I come from music and graduated as a composer a decade ago. Music is such a fundamental part of my work. During the writing I went back and forth from the piano to the script and back. Sitting behind the piano actually helped me find the scenes.
Quirky lo-fi organs, flutes and trumpets helped set a tone that’s both romantic and unsteady. Like the story itself.
I invited more sounds to the score – quirky lo-fi organs, flutes and trumpets helped set a tone that’s both romantic and unsteady. Like the story itself. To top it all off, I found two old records with sound effects from the 70s at a friend’s house. I sampled them and they make up the majority of the sound design.
The monument in that opening scene sets the strange fairytale vibe. Where is that?
It is in Groningen, in the north of the Netherlands. Very Wes Anderson, right?
We were scouting the area for the exterior scenes and found this one by chance. I actually hesitated because I could already hear people referring to Wes. In the end I decided to embrace it and use the scene as a visual metaphor for the changes in the relationship.

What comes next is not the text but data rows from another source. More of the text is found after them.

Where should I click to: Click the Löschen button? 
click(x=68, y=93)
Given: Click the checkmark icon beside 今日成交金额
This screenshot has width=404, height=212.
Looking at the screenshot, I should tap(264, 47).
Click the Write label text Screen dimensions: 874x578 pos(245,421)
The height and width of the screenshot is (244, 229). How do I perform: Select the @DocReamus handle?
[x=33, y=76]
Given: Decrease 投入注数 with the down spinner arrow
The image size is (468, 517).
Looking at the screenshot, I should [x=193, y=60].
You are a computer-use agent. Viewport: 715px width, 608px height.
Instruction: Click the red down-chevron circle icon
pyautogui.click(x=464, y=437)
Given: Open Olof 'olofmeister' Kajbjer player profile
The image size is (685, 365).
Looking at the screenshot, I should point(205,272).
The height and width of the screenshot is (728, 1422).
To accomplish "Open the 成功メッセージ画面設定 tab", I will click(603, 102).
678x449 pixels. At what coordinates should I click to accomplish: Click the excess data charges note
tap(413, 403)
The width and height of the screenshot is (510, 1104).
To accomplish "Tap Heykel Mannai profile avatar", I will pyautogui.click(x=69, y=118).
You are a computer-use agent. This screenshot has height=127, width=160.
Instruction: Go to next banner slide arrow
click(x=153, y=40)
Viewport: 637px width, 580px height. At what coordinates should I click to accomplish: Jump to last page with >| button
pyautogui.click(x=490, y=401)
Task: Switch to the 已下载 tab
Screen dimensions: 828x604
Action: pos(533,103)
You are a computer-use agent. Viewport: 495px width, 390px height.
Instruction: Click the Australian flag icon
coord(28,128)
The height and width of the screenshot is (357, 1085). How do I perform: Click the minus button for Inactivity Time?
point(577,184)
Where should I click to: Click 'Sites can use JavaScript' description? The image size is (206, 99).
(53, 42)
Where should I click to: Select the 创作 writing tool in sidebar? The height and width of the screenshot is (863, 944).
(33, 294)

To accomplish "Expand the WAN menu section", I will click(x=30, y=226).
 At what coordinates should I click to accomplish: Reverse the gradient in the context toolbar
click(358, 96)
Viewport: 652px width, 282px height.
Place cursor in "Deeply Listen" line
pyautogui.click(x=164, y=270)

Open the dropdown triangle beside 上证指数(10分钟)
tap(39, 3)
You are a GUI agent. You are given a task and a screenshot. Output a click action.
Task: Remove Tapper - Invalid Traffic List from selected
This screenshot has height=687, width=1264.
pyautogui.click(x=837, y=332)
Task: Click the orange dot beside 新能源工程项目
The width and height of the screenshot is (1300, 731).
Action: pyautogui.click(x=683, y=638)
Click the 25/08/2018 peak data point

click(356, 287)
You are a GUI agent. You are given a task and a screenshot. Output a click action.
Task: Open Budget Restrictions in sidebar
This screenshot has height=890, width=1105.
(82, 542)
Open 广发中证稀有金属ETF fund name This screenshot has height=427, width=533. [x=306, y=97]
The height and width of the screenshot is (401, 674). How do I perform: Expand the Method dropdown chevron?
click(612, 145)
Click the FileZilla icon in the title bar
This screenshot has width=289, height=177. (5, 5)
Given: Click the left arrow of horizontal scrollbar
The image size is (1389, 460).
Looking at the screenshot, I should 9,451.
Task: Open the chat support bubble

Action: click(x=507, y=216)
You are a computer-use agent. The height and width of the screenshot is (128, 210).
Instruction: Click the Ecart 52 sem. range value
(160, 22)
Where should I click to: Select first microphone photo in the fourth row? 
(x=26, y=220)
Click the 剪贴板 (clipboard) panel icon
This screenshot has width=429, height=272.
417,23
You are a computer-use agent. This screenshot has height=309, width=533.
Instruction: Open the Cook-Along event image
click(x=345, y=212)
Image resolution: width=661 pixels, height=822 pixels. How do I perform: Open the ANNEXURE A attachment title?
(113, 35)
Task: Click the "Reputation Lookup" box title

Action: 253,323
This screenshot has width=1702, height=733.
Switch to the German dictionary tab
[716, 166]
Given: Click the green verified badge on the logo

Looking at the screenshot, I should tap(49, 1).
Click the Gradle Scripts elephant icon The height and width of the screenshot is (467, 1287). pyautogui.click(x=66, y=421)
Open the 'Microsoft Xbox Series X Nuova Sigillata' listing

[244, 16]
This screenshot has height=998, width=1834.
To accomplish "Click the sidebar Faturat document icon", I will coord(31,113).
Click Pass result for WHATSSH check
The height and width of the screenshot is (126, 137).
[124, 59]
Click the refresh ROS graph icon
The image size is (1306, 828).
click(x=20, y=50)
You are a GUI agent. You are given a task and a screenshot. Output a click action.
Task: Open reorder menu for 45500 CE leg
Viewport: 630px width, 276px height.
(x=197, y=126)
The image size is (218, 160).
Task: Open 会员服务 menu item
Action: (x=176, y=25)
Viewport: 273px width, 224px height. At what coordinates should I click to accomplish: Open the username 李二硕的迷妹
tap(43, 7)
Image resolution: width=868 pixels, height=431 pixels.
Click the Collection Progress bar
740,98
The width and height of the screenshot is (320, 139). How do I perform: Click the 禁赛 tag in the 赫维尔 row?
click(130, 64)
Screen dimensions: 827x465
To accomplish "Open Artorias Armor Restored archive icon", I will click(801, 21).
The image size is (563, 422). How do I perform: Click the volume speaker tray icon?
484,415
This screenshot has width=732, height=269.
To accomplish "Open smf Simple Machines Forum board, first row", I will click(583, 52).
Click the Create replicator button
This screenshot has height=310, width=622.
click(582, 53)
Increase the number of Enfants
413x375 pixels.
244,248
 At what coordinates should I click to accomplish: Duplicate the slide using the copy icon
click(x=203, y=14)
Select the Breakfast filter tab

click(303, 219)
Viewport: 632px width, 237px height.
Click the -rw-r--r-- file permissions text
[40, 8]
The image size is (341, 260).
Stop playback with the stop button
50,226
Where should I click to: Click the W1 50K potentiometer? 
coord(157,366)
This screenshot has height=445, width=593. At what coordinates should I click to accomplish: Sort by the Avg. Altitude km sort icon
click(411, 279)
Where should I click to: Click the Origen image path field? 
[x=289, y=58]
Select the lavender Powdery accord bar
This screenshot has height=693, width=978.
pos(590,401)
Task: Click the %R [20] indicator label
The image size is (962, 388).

The two leads are so good, how did you cast them?
Yanna Panagopoulos, the executive producer, did such a great job on this. I had already worked with Armand Rosbak [the male] and have worked with many students from the academy here in Amsterdam. That's where we found Selin Akkulak [the female].
Like any relationship that ends prematurely, you wonder what could have happened.
I wanted them to have the right eyes and expression to represent the cat and the dog. Also, we felt like their looks were quite hard to define in terms of ethnicity, which was very important because the film is not about that.
The film encapsulates so many emotions – joy, lust, sadness and more, what feeling did you want the film to end on?
I wanted it to end in acceptance, melancholy and wonder. Like any relationship that ends prematurely, you wonder what could have happened.
Additionally, I wanted there to be a reversal. To show that they’ve learned from each other. But mostly, I thought it would be interesting to get back to the start and wonder if any of it actually happened, or if it was still to happen. Did they imagine it all?
What were the greatest challenges/joys in making the film?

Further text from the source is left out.